Return on Investment
Son of Rankings is stalking recent seniors as “Return on Investment,” or ROI. The notion that any number can capture something as transformative as education when it truly works is reductio ad absurdum. As one bit of evidence, see Frank Bruni’s recent New York Times column to understand what a great professor and the plays of Shakespeare can mean to a man who writes opinion pieces and has no notion of teaching literature or acting on stage or screen. Consider your own educations for the places that touched your heart. A dollar value? Really?

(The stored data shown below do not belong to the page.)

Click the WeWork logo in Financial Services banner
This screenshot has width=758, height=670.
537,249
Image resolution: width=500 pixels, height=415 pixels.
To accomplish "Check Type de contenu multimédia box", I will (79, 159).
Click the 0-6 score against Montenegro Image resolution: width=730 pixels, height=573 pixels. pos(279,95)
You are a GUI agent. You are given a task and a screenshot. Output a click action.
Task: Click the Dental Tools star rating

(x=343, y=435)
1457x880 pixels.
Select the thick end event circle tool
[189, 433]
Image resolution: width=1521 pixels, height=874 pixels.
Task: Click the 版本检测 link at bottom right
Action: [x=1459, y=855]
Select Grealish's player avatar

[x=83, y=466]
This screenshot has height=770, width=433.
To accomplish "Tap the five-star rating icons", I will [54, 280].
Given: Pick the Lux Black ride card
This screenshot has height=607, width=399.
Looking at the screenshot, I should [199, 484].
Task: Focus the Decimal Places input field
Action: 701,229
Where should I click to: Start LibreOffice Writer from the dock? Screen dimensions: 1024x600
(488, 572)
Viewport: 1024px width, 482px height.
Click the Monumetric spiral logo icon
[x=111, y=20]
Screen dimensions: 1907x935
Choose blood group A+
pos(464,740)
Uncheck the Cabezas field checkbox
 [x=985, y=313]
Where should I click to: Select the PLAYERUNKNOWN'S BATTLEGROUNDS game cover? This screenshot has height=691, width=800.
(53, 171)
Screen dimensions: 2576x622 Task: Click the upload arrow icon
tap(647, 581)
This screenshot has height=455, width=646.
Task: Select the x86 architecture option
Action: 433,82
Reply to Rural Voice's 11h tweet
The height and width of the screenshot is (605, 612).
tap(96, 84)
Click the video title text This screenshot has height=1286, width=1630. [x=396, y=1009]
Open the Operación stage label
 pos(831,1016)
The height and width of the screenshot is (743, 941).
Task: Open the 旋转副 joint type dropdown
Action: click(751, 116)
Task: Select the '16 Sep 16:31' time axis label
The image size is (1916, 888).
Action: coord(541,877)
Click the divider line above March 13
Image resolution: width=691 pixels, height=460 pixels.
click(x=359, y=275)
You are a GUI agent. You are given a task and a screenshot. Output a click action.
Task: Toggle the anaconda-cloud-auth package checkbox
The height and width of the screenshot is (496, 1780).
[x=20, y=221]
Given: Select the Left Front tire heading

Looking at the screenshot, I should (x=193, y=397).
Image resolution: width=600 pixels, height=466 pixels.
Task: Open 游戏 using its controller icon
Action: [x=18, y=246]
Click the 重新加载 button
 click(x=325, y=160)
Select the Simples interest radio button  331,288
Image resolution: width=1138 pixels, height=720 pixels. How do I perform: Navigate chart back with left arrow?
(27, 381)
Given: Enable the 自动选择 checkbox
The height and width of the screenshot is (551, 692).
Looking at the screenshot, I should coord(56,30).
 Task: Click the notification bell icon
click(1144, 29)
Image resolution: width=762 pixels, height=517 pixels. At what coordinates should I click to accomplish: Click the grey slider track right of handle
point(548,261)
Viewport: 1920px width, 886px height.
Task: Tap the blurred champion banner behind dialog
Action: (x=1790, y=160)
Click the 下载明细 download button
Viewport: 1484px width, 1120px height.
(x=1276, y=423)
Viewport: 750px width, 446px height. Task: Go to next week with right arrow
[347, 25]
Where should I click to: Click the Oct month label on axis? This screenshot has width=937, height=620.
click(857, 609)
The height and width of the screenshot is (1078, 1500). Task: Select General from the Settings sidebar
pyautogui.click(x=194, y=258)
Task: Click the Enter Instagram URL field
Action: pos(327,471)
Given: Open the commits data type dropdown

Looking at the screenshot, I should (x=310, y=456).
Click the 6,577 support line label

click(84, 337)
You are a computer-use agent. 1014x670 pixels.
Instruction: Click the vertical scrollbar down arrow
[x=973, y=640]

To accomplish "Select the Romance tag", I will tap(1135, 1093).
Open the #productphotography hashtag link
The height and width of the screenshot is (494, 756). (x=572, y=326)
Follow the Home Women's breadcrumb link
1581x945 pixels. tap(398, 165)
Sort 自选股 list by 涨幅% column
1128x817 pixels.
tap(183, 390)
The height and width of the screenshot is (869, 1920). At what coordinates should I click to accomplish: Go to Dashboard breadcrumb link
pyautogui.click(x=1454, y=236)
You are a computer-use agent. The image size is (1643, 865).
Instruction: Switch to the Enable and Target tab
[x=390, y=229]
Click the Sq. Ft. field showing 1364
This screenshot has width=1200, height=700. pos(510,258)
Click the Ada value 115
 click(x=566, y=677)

Yes, with continually rising higher education costs , government support for public institutions under attack, and the debt burden incurred by under-counseled and underserved students contributing to growing concern for families, one would be foolish not to have some notion of where all the time, effort, and money might lead. But the idea that it’s purely a financial transaction reflects what is wrong in an economy that puts shareholders before workers, earnings reports before the environment, and “How much are you making?” ahead of “How is your life?”
The students and parents I counsel are rightly concerned about finding the right college fit at the best short- and long-term price, and I do all I can to help them. That said, it just is not all about the money. Students need college communities that fit their own intensely personal priorities, abilities, affinities, and resources, taking into consideration matters of size, type, location, personality, and programs. They can use exercises such as the Fiske College Guide "Sizing Yourself Up Survey” and College Board’s “I.D. Me” personality profiler for starters, following up with Noodle’s college search to explore different schools that may fit their own desires and needs. One student’s “High ROI” nirvana can be another student’s hell. There is simply no generalizable number that properly fits so many uniquely different individuals.
So what’s a concerned student or parent to do? Read, research, visit, email, Facebook, apply, see where you get in, compare offers, sample more deeply, feel your feelings. Then decide. Use your brain throughout, but trust your gut. Yes, use your head and a calculator to get the best deal you can — perhaps through appealing and bargaining, leveraging a generous offer of money at one school for more at another — but don’t let the up-front and back-end money, the ROI, make your decision. Life is too short to let numbers do that much talking, especially when the ineffable enhancements of one’s habits of mind from a true liberal arts education are not just impossible to quantify, but essentially priceless. Sizing up new challenges and evaluating new information in order to look around the corner and down the road to create, or embrace, the next great innovation is the return such a path offers.
The Real Return on Investment
A human being is not a balance sheet. ROI diminishes the aspirations of the human spirit and is, in that sense, pernicious. Can you tell I was an English major? I took calculus and three economics courses in college and had little idea what the professors were talking about. Yet I somehow survived, make a fair living, raise and educate three children, and expect to have money to retire at some point before I slough off my mortal coil.
The return on investment that will truly last you a lifetime — until literally the moment you die — will be in the love you find and the love you share, not in how you have spent your money. Some of that love exists in learning for its own sake, regardless of how much cash it cost to gain the experience and how much more you earned as a result. As the wise title has it, “You Can’t Take It With You.”
So why, as we consider the joyful time of idealistic youth, would we adults — who are closer to the grave and should know better — have any business overstating the dismal science of economics to those we love? I have an idea: Let’s read some Shakespeare instead.